→ Selected passage
********************

Re: [PROPOSAL] for AWS Aurora relational database connector

2017-06-13 Thread Eugene Kirpichov
Thanks Madhusudan. Please note that in your case, likely, the time was
dominated by shipping the rows over the network, rather than executing the
query. Please make sure to include benchmarks where the query itself is
expensive to evaluate (e.g. "select count(*) from query" takes time
comparable to "select * from query"), and make sure that its results are
large enough to be non-cacheable.

Also let me know your thoughts on ensuring *semantic* correctness - i.e.
the fact that "select * limit n, m" is non-deterministic, and requires an
ORDER BY clause to provide any kind of determinism - and that determinism,
too, is lost, if the table may be concurrently modified.
E.g. you have a table with values in column "id": 0, 10, 20, 30, 40, 50.
You split it into 2 parts - "order by id limit 0, 3" and "order by id limit
3, 6".
While you read the "limit 0, 3" part, the value 5 is added, and this part
gets values 0, 10, 5.
When you read the "limit 3, 6" part, the value 7 is added, and this part
gets values 10, 20, 30.
As a result, you get the value 10 twice, and you completely miss the values
7, 40 and 50.

The only way to address this is if the database supports snapshot
(point-in-time) reads. If Aurora supports this and if you plan to use them,
then make sure that you use this feature in all of your benchmarks - it
might be less optimized by Aurora internally.

On Tue, Jun 13, 2017 at 4:25 PM Madhusudan Borkar 
wrote:

> Hi,
> Appreciate your questions.
> One thing I believe, AWS Aurora even though it is based on MySQL, it is no
> MySQL. The reason being, AWS has developed this database service RDS ground
> up and has improved or completely changed its implementation. That being
> said some of things that one may have experienced with MySQL standard
> implementation will not hold. They have changed the way query results are
> cached, new technique. RDS has multiple read replicas which are load
> balanced and separated from writer. There are many more improvements.
> The query to read m rows from row n works like
> select * from table limit n,m;
> My research with Aurora shows that this doesn't read up-to n-1 rows first
> and then discard that data before picking up next m rows. It looks like
> that it picks up from nth row. My table with 2M rows has returned data for
> 200K rows under 15 secs. If I repeat the query then it will only take less
> than 5 secs. I am not sorting the rows.
> We can get avg size of the table row by querying the metadata for the table
> from its metadata table information_schema.tables. It doesn't have to even
> access the actual table.
> Please, give us more time to provide more on bench marking.
>
>
> Madhu Borkar
>
> On Sat, Jun 10, 2017 at 10:51 PM, Eugene Kirpichov <
> kirpic...@google.com.invalid> wrote:
>
> > To elaborate a bit on what JB said:
> >
> > Suppose the table has 1,000,000 rows, and suppose you split it into 1000
> > bundles, 1000 rows per bundle.

********************

→ Information shown

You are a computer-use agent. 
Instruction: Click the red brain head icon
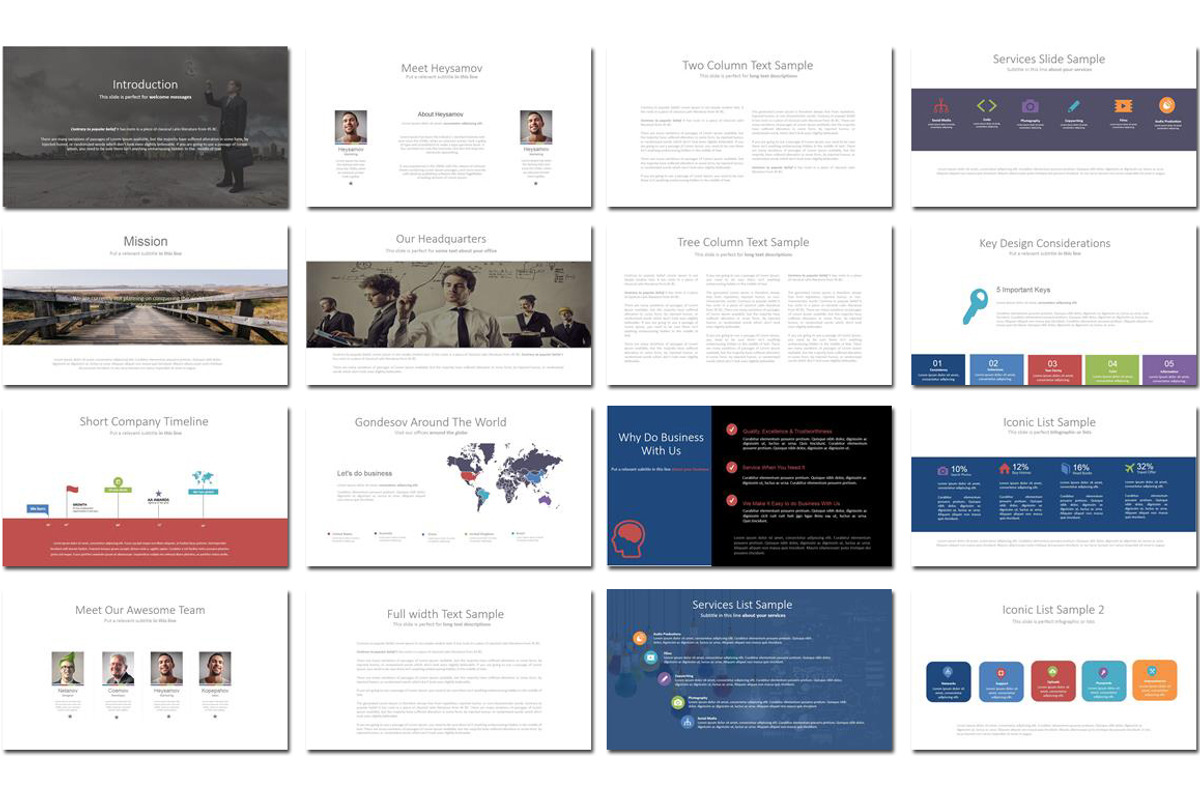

********************

→ Given instruction 1
Translate this sentence from the Aurora connector thread into Spanish: "The only way to address this is if the database supports snapshot (point-in-time) reads."
→ Given instruction 2
Transcribe the Aurora connector thread from "E.g. you have" to "values 0, 10, 5.".

→ Task response 1
La única forma de resolver esto es que la base de datos admita lecturas de instantánea (en un punto en el tiempo).

→ Task response 2
E.g. you have a table with values in column "id": 0, 10, 20, 30, 40, 50.
You split it into 2 parts - "order by id limit 0, 3" and "order by id limit
3, 6".
While you read the "limit 0, 3" part, the value 5 is added, and this part
gets values 0, 10, 5.